Совсем задавил старика словами своими, уверенностью своей Айдос. И хоть не все из сказанного было тяжелым, Есенгельды согнулся и глядел лишь в ноги старшего бия. Не поднимая головы, сказал:
— Значит, будешь на тое?
— Буду.
Так я доложу братьям твоим. Обрадуются. Вместе-то вам быть лучше, чем врозь. Вместе вы, может, вершину и одолеете…
…Три дня висели над степью тучи; три дня умывал землю весенний дождь, то возникая, то затихая, а на четвертый очистилось небо и глянуло ясное солнце. И когда глянуло, увидели люди умытую степь, наряженную во все зеленое.
По этой зелени и ступали кони, неся своих всадников к аулу Бегиса и Мыржыка. Со всей степи несли, со всех земель несли: с казахской, туркменской, узбекской. Ехали бии, ехали хакимы, ехали беки, ехали визири, главы родов, хозяева аулов, правители городов. Устроитель тоя Туремурат-суфи решил собрать цвет мира у подножия Мыржыкова холма.
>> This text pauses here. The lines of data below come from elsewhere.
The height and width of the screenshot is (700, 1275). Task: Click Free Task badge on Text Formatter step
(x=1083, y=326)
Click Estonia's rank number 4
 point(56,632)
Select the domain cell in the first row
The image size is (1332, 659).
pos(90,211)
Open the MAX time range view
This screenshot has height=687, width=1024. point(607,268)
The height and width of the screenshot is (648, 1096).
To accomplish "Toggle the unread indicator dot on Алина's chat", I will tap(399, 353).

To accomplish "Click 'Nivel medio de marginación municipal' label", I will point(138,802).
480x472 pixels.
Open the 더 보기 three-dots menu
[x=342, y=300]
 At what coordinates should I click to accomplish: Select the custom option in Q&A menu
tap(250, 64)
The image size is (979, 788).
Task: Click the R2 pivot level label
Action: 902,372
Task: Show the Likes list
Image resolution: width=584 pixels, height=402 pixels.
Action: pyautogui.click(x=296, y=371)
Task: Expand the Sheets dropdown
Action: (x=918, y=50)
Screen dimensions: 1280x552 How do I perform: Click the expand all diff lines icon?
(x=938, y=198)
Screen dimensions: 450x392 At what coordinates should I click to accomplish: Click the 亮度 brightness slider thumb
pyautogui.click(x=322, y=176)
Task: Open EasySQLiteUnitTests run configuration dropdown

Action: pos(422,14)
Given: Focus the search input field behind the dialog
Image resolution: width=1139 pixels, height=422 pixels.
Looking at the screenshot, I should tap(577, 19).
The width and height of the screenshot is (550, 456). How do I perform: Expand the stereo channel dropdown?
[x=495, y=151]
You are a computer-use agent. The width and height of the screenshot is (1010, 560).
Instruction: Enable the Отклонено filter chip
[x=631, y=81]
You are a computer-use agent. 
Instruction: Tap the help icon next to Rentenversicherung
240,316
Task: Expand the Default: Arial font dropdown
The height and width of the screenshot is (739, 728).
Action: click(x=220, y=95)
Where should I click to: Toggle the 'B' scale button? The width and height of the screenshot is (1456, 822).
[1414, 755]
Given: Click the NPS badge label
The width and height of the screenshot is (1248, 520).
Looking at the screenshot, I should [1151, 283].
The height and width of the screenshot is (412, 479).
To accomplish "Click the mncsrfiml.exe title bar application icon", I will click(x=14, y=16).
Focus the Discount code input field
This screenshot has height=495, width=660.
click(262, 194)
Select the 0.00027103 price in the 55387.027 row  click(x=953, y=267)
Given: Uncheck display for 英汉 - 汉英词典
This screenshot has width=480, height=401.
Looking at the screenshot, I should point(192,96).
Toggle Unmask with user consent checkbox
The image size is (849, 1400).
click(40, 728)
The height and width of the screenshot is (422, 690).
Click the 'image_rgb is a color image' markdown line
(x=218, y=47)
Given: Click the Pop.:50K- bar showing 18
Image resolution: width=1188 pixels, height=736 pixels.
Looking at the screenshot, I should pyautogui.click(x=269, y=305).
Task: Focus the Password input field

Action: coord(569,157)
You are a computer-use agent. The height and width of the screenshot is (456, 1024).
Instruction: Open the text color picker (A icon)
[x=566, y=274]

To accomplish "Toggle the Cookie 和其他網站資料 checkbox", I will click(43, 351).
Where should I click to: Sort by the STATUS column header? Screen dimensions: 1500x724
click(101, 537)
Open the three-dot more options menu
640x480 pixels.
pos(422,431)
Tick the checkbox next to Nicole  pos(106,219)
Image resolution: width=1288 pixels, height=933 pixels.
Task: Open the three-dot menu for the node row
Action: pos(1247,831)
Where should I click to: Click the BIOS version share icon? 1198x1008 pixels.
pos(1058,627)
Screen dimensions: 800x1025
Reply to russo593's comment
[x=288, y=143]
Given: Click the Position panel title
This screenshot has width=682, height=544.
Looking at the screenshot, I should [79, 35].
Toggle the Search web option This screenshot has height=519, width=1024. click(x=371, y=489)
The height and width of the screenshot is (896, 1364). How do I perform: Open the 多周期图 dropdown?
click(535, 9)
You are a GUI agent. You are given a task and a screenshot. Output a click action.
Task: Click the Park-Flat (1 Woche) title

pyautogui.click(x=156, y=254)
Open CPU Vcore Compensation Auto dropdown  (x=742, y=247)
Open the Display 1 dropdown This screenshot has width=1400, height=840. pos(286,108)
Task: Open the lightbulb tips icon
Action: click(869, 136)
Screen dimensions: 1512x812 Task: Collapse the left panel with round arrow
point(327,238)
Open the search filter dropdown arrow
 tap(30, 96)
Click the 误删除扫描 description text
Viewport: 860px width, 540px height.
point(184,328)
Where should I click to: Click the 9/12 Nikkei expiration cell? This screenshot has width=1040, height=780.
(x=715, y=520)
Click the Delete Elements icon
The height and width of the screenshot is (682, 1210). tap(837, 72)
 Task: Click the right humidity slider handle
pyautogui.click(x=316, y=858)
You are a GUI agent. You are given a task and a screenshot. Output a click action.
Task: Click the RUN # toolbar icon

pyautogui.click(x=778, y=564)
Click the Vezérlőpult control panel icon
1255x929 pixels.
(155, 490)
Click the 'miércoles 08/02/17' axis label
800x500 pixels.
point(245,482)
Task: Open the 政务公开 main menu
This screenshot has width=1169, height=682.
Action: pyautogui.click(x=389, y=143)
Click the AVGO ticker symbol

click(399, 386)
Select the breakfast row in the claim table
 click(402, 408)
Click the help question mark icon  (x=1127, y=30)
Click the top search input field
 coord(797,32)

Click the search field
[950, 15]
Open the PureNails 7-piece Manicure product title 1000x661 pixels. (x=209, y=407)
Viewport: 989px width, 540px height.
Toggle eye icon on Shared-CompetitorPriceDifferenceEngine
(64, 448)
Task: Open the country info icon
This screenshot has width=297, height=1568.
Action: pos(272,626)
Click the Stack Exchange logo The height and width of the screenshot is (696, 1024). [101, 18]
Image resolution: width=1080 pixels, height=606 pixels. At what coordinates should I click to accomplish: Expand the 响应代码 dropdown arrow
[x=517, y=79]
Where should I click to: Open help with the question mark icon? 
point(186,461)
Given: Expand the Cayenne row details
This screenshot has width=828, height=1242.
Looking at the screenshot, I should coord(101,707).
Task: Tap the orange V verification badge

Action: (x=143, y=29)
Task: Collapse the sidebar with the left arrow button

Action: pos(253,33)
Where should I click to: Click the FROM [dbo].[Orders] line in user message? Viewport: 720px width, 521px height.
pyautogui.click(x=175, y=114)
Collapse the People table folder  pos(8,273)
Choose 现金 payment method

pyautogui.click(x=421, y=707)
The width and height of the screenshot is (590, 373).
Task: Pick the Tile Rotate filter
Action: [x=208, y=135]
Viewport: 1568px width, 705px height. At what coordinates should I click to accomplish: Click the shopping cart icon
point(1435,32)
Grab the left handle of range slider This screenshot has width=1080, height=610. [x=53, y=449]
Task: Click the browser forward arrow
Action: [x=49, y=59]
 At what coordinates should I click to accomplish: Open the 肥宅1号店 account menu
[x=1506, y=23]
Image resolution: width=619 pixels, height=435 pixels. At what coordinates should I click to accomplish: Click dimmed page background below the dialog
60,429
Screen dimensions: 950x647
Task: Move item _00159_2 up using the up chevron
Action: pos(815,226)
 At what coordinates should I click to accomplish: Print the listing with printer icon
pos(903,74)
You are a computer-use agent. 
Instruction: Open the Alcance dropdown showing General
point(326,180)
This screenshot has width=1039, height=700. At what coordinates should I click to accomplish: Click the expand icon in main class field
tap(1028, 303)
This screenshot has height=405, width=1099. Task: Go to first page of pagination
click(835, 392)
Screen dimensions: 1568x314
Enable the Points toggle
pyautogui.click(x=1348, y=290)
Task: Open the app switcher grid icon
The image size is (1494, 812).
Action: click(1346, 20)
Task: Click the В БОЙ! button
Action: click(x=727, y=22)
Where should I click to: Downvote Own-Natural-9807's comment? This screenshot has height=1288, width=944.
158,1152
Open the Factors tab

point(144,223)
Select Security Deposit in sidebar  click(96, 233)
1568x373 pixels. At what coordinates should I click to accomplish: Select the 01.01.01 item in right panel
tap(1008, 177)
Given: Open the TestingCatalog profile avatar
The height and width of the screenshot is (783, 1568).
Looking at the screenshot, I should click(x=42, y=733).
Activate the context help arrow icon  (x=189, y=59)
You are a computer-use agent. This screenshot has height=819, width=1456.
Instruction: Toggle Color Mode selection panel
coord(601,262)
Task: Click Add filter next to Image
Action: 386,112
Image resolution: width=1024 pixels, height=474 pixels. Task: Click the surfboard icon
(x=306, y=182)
Пусть знают мусульмане, каков хан Кунграда! И сердце у него доброе, и рука щедрая!
Когда Айдос приехал в аул, вокруг холма уже гарцевали всадники. Было их немало, и каждый старался показать своего коня и свой наряд. Кони были кровные, наряды богатые. Рыжий иноходец старшего бия хоть и считался родовитым и унаследовал стать бедуинских предков, однако рядом с ахалтекинцами выглядел малорослым и нерезвым. Голову не держал высоко, повода не требовал. Спокоен был. А это ли не признак слабости! Скачку не выдержит, в козлодрании сдаст. Пеной изойдет на первом круге. Наряд у Айдоса тоже простой. Чекпен из верблюжьей шерсти. Крашеный, правда, и оторочен кожей, но чекпен всего лишь. Не больно красивый конь и не слишком приметный наряд сравняли старшего бия с остальными биями, принизили вроде. А унижение первого всегда по душе остальным. Соперники ведь. Потому спокойно встретили бии и беки Айдоса, даже порадовались его скромности: угомонился, мол, старший бий, оставил свою затею с каракалпакским ханством. Кое-кто пожалел: был, дескать, орлом, а превратился в перепела. А судьба перепела какая? Прячься в зарослях джугары или проса, иначе попадешь на обед к ястребу…
Встретили спокойно Айдоса степняки и проводили взглядом до юрты Мыржыка. Никто не подъехал к старшему бию, никто не бросился к коню его, чтобы взять за узду и повести на холм.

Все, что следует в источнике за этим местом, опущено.